2) Internet Layer: Routes packets of data to their destination over multiple interconnected networks.

3) Transport Layer: The transport layer ensures the reliable and orderly delivery of data packets, managing flow control, error checking, and data segmentation.

4) Application Layer: Protocols like HTTP, SMTP, and FTP that allow applications to interface with the internet.

The fifth protocol would allow machines to exchange value with each other at the speed of machine thought. Robots or other physical AI agents wishing to negotiate and allocate the use of scarce resources need a universal protocol to express, store, and transfer value between each other.

Imagining our cities full of self-driving and coordinating cars and robots, Naval pictured them negotiating lane merges and overtaking on some kind of communication channel. The road is a scarce resource, after all, and so is time, and the human or physical AI agents employing the car or robot have different economic preferences.
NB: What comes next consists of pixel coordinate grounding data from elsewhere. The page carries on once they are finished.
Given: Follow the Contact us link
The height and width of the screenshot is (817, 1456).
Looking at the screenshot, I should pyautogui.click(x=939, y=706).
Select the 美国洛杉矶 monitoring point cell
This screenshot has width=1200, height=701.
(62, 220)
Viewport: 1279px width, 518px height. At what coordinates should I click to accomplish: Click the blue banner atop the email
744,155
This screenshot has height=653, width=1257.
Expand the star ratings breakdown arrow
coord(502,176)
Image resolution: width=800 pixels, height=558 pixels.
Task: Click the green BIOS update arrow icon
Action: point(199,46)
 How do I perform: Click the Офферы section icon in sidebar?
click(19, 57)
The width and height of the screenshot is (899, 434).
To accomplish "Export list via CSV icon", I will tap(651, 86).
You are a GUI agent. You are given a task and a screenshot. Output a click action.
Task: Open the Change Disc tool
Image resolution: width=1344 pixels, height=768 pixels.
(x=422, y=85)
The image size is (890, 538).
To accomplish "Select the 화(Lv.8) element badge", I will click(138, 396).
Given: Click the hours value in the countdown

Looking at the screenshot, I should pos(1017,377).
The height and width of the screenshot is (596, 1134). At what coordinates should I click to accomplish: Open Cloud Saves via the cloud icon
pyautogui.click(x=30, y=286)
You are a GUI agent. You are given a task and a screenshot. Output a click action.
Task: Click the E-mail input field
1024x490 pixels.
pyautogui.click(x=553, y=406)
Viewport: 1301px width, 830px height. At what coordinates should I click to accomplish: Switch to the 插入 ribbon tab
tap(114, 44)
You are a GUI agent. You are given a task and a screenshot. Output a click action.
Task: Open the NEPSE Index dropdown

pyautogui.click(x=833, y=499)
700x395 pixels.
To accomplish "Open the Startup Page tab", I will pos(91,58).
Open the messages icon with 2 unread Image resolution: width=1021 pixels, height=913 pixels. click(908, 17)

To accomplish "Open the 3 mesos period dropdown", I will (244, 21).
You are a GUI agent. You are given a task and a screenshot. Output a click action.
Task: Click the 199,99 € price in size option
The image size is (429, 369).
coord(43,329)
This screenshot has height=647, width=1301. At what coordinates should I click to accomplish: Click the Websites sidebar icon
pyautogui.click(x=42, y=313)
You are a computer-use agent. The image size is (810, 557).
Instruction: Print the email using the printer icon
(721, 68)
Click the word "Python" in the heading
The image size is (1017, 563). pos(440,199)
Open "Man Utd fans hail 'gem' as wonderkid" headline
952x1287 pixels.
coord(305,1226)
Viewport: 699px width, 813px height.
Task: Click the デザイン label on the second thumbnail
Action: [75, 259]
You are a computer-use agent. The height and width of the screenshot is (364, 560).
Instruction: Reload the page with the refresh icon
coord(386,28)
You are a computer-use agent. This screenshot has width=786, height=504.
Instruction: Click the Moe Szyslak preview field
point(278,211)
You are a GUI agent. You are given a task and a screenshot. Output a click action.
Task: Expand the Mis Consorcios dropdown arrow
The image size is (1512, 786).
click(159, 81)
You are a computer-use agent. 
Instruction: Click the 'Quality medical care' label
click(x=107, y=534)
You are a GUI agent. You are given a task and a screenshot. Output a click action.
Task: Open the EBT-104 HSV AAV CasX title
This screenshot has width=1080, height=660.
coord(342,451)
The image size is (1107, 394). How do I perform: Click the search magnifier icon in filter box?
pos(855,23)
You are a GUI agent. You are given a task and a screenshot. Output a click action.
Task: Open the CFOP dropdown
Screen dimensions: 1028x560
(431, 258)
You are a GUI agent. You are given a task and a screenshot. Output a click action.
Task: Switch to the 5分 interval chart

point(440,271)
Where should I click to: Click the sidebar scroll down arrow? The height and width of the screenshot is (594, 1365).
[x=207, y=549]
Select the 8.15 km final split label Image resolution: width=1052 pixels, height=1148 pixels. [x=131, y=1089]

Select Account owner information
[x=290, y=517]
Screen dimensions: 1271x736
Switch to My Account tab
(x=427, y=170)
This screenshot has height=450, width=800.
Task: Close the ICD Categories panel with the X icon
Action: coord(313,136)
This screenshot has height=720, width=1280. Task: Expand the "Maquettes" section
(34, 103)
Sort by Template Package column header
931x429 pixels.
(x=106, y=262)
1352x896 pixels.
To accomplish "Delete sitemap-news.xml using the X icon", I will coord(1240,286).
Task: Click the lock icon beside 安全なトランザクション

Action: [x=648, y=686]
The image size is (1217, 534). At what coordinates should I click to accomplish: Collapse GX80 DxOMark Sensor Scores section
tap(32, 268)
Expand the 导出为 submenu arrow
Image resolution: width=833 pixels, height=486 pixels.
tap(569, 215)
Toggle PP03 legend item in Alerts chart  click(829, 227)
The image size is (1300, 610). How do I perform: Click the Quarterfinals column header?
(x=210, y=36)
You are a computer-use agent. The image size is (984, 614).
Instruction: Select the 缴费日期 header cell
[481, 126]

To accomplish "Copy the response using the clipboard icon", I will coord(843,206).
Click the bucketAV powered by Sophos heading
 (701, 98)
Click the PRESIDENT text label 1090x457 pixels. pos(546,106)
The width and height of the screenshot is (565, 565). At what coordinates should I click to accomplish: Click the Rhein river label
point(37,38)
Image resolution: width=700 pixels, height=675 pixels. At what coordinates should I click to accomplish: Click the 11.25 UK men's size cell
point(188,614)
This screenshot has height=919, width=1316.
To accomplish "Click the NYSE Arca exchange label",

Some form of programmable representation of value that can move at the speed of machines and transact in fragments of cents in fractions of a second seems to be a necessary condition for the smart cities of the future. At the time, Naval thought cryptocurrency represented a potential candidate for the fifth layer.

5) Trade Layer: A way to express, store, and transfer value and ownership between machines.

But Naval missed the need for yet another protocol of even greater machine importance. How could these machines reason about the road, and the world in general, without a shared sense and understanding of our physical space? Machines that only consume the internet cannot reason about the physical world.

Today, our digital devices lack a critical sense that humans take for granted. The ultimate incarnation of AI will require a sense of space: machine proprioception, made available to the AI through a decentralized nervous system and universal spatial computing protocol.